European Council president Donald Tusk said “this is a make-or-break summit, I have no doubt” as he arrived.
EU Out campaigners say the draft reforms will make no difference to the number of migrants coming to Britain and will not allow the UK to block unwanted EU laws.
UKIP’s migration spokesman Steven Woolfe will lead a demonstration outside the meeting in protest at Mr Cameron’s “pitiful deal for Britain”.
He said: “The prime minister has asked for little and has been granted even less.
“He has taken his begging bowl to Brussels and, in an embarrassment for Britain, has produced a renegotiation package that fails to bring back control of our borders, reduce the daily cost of our membership or secure the sovereignty of our great nation.”
Conservative MEP Daniel Hannan dismissed the proposed deal and warned that any changes could be unpicked by the European Parliament in future.
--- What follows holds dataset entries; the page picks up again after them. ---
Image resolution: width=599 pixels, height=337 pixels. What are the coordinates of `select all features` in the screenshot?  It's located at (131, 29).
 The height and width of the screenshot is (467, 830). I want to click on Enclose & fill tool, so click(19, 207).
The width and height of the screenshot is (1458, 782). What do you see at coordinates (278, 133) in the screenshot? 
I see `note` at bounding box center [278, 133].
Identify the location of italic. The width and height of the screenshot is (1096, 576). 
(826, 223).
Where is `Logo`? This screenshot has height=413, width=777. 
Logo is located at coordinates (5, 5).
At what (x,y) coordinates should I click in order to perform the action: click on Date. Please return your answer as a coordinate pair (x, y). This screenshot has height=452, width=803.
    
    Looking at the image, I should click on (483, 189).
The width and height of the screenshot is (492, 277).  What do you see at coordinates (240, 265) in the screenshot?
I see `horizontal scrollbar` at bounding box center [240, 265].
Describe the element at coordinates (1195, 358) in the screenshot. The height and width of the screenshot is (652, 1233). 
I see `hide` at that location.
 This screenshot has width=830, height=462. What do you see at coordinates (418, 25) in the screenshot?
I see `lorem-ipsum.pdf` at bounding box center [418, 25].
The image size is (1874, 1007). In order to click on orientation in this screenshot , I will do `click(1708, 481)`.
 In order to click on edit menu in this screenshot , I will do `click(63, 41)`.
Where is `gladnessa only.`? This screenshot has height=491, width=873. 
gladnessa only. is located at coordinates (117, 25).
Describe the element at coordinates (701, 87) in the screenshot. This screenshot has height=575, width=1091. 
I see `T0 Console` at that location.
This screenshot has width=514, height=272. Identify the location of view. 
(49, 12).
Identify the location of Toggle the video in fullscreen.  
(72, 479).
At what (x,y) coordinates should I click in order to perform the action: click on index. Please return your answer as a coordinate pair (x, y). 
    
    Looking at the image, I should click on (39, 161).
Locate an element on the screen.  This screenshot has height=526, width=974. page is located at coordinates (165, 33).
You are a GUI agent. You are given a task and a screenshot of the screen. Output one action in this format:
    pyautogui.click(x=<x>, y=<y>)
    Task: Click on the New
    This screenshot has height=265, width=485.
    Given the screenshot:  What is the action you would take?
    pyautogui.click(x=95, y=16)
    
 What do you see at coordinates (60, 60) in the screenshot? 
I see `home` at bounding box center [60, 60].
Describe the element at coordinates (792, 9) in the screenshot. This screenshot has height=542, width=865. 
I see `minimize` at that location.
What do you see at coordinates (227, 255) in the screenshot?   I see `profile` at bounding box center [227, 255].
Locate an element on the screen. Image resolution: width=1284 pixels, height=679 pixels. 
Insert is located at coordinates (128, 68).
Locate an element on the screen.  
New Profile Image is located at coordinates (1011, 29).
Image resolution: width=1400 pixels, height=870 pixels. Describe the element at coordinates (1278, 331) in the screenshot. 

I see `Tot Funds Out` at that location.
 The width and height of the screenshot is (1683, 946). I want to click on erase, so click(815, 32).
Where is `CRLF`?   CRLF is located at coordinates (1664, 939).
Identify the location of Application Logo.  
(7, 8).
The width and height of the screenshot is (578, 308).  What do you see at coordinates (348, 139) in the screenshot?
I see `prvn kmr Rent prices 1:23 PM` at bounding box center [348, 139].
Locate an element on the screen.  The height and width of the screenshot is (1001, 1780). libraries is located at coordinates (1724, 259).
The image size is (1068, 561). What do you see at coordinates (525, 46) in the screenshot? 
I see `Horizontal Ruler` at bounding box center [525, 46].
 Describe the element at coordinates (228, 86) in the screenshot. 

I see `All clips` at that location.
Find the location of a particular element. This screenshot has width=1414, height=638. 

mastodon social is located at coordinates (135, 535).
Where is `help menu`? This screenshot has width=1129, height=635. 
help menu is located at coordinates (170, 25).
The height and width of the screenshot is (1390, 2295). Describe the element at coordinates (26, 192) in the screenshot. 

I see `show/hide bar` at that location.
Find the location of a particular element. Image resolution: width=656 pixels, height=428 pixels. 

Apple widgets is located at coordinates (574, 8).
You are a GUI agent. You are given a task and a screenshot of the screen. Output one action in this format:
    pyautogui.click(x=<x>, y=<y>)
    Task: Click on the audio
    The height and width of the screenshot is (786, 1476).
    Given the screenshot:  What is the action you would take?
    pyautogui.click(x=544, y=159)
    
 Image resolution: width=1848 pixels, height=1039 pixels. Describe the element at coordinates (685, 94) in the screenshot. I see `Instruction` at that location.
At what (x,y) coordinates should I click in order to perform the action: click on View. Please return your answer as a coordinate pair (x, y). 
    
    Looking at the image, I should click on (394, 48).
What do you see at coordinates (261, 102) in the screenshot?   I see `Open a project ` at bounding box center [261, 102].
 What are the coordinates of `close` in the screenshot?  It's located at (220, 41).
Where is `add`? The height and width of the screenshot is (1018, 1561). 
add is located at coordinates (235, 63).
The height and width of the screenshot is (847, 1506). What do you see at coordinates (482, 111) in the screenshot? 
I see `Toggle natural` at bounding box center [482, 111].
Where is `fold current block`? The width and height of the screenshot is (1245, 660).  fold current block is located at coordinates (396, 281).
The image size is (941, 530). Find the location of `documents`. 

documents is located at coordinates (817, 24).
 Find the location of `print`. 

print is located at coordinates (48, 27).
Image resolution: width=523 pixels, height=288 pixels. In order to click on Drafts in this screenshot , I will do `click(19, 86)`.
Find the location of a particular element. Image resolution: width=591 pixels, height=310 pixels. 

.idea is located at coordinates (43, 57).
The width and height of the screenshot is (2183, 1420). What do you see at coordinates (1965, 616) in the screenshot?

He told BBC Radio 4’s Today programme: “I don’t know of any MEPs or Eurocrats in private who think that this is a fundamental change. All of the sound and fury, all of the negotiations, have come down to amending one directive – which we could have done at any time without needing any renegotiation.
“Privately, the Eurocrats were whooping and high-fiving and turning cartwheels because so little has been asked for.”
Former Labour leader Lord Kinnock, who was a European commissioner, said Mr Cameron had “probably done as well as could be expected” and warned of “seismic” consequences if the UK left the EU.